PTEN is the most important negative regulator of the PI3K signaling pathway. In addition to its canonical, PI3K inhibition-dependent functions, PTEN can also function as a tumor suppressor in a PI3K-independent manner. Indeed, the PTEN network regulates a broad spectrum of biological functions, modulating the flow of information from membrane-bound growth factor receptors to nuclear transcription factors, occurring in concert with other tumor suppressors and oncogenic signaling pathways. PTEN acts through its lipid and protein phosphatase activity and other non-enzymatic mechanisms. Studies conducted over the past 10 years have expanded our understanding of the biological role of PTEN, showing that in addition to its ability to regulate proliferation and cell survival, it also plays an intriguing role in regulating genomic stability, cell migration, stem cell self-renewal, and tumor microenvironment. Changes in PTEN protein levels, location, and enzymatic activity through various molecular mechanisms can generate a continuum of functional PTEN levels in inherited syndromes, sporadic cancers, and other diseases. PTEN activity can indeed, be modulated by mutations, epigenetic silencing, transcriptional repression, aberrant protein localization, and post-translational modifications. This review will discuss our current understanding of the biological role of PTEN, how PTEN expression and activity are regulated, and the consequences of PTEN dysregulation in human malignant tumors.
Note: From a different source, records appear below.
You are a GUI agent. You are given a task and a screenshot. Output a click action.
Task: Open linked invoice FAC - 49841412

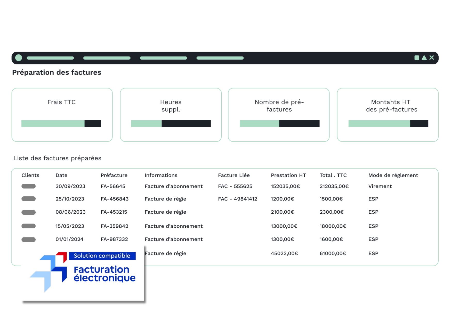click(x=237, y=199)
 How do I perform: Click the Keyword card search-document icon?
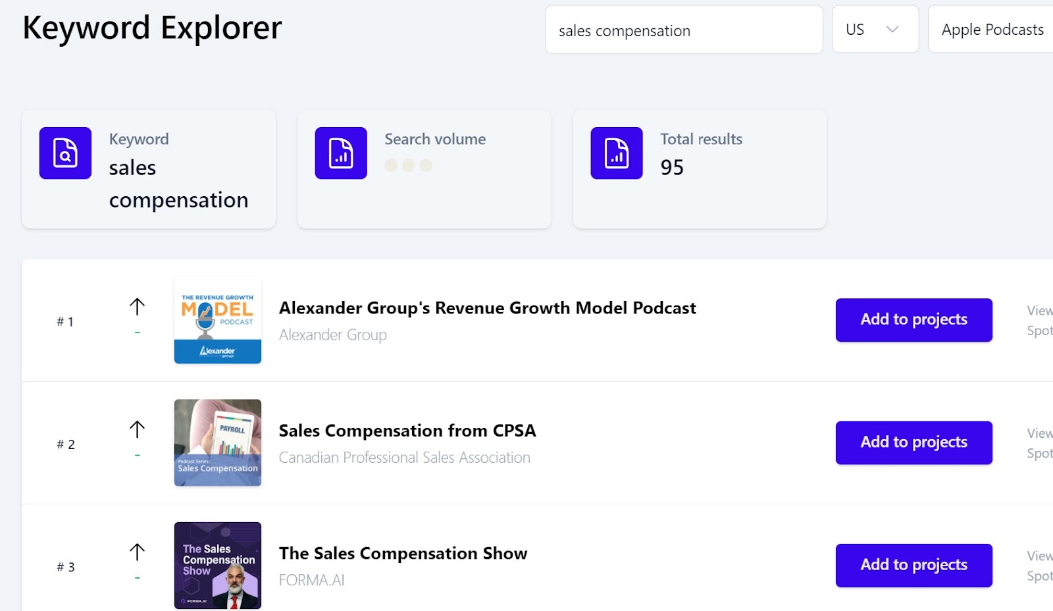pyautogui.click(x=65, y=153)
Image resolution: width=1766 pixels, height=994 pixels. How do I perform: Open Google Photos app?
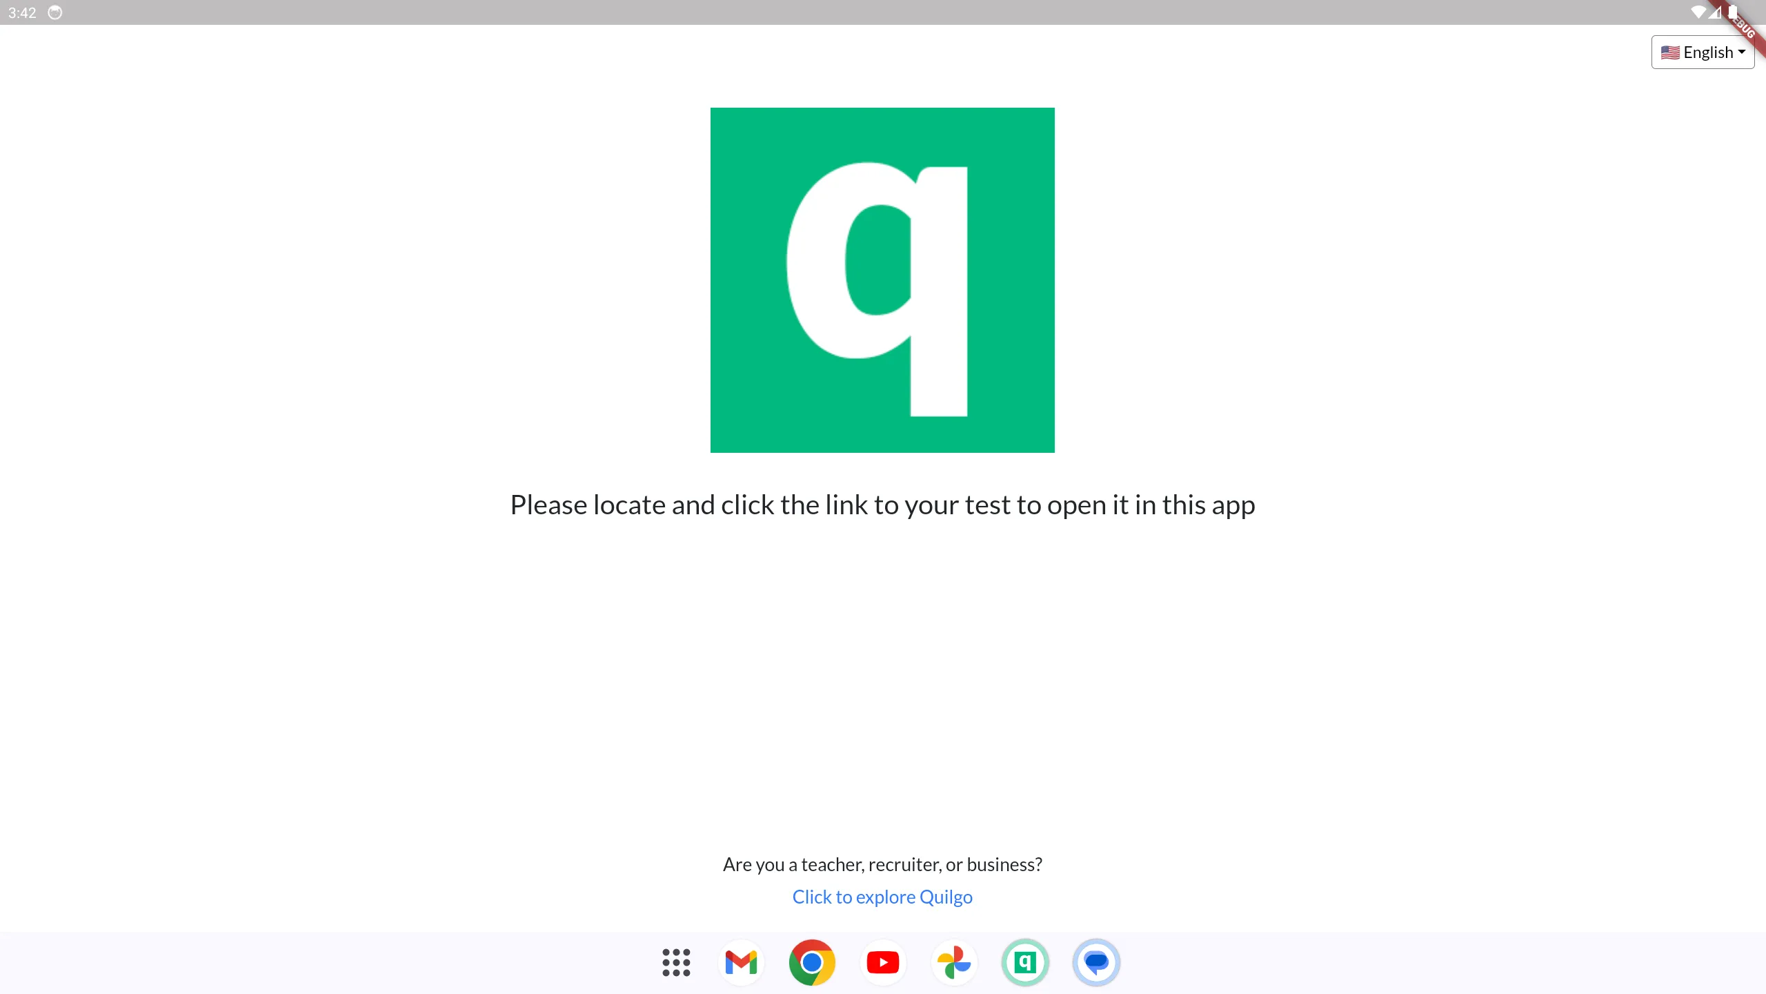click(x=953, y=962)
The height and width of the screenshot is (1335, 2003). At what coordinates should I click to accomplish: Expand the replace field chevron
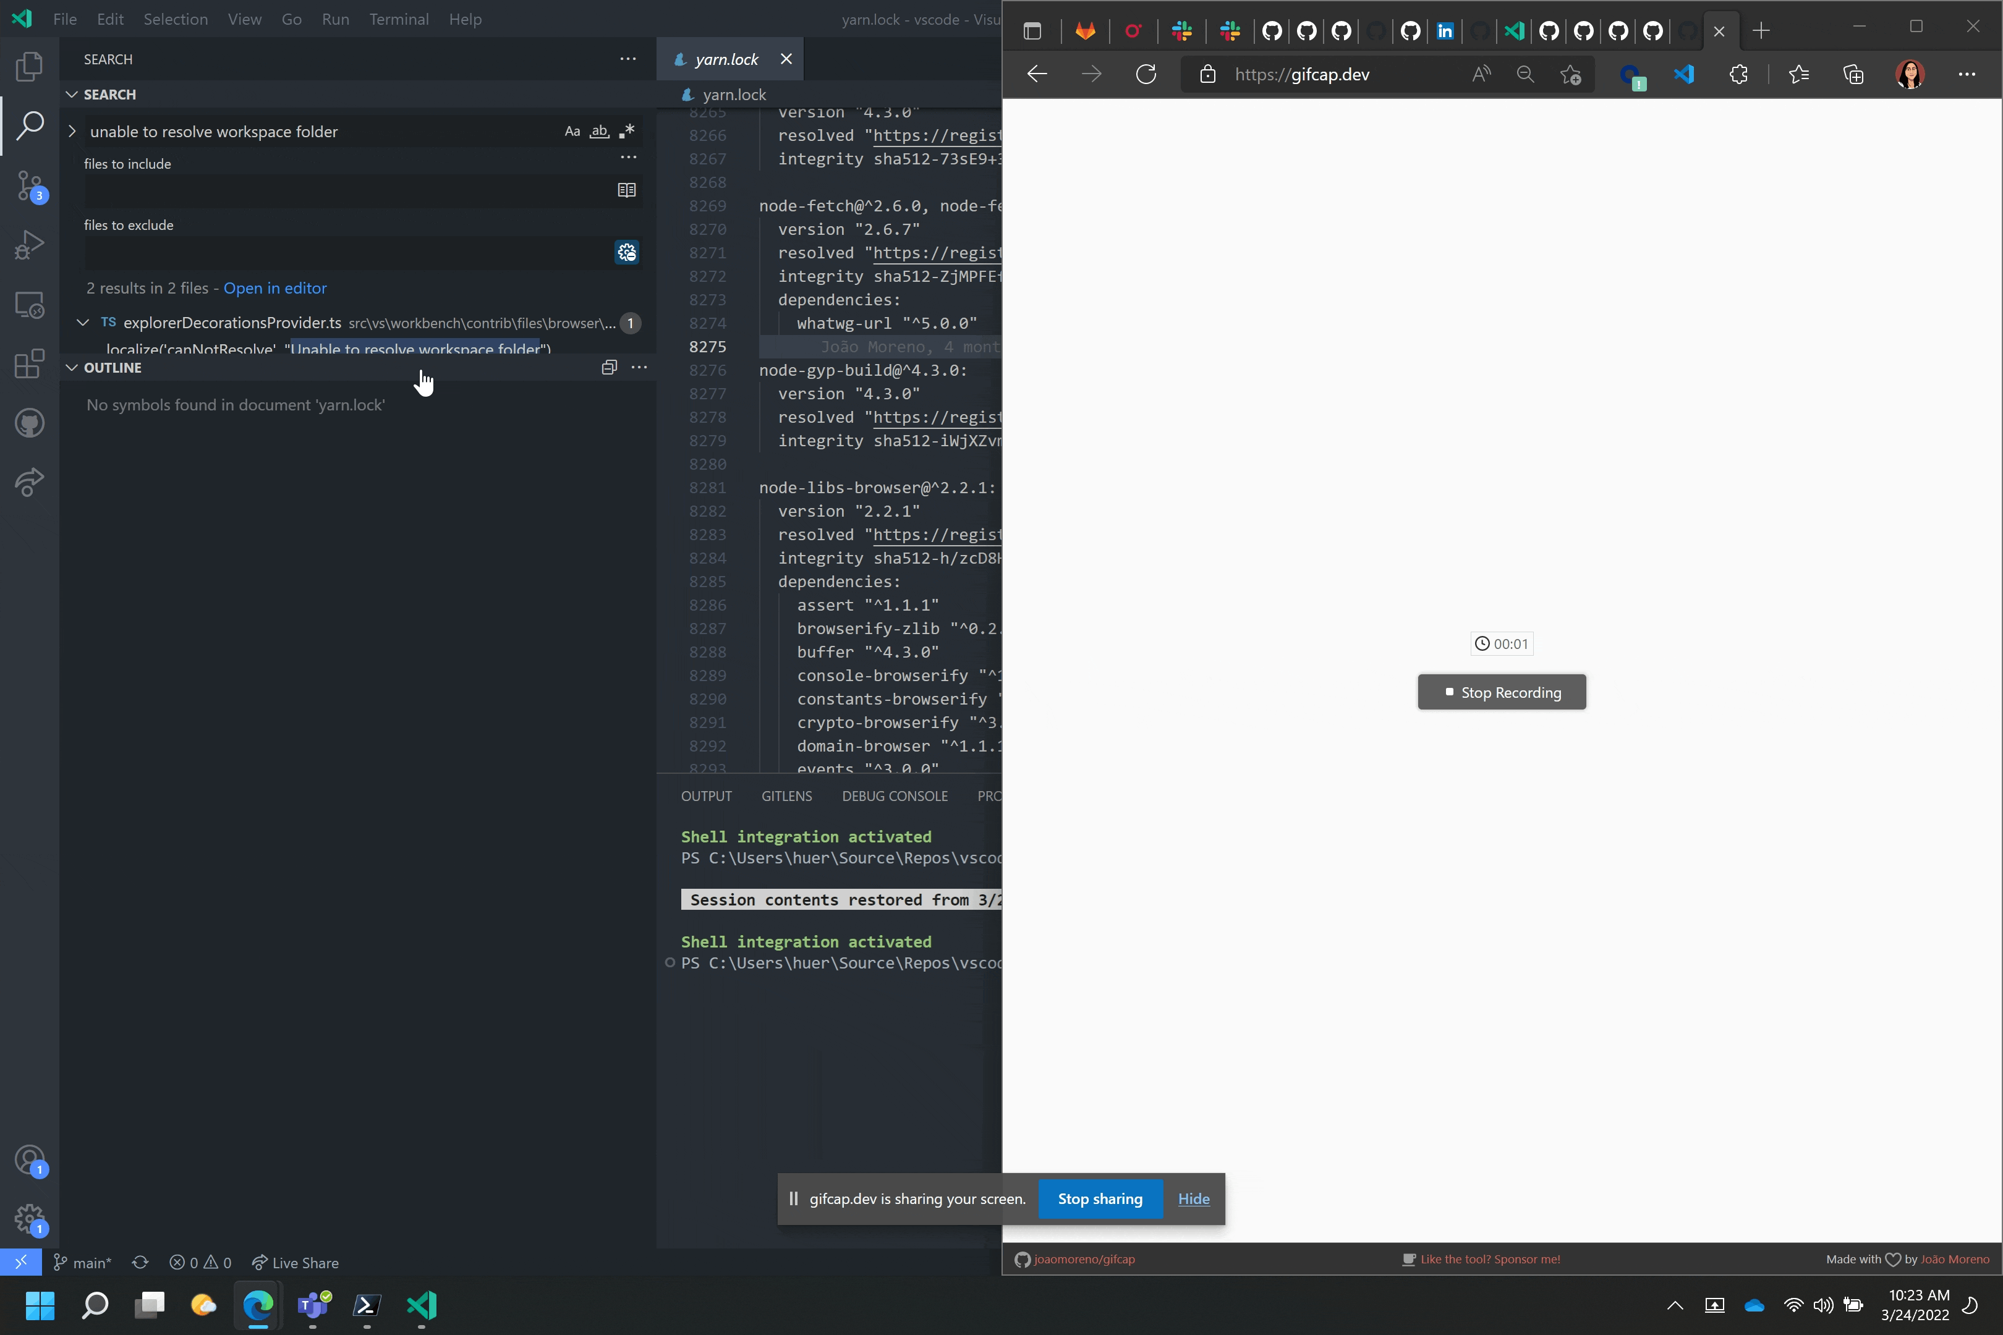pos(72,131)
Keywords: PHTS; PI3K; PTEN; cancer; subcellular localization.

Figure 1

Cytoplasmic and nuclear PTEN functions. PTEN acts in regulating a wide spectrum of biological functions, at least in part determined by its subcellular localization. (A) In the cytoplasm PTEN dephosphorylates PIP3 to PIP2, thereby reversing the action of PI3K and hampering all downstream functions controlled by the AKT/mTOR axis, such as cycle progression, induction of cell death, transcription, translation, stimulation of angiogenesis, and stem cell self-renewal. In addition, through its protein phosphatase activity directed against FAK and SHC, PTEN modulates complex pathways affecting cell migration. (B) In the nucleus, PTEN cooperates in maintaining genomic integrity, repairing DNA double-strand breaks, controlling homologous recombination, and promoting ubiquitin-dependent degradation of oncoproteins such as PLK1 and AURK. In addition, PTEN controls cell-cycle progression by modulating ERK phosphorylation and cyclin D1 levels and regulates chromatin remodeling by binding to histone H1.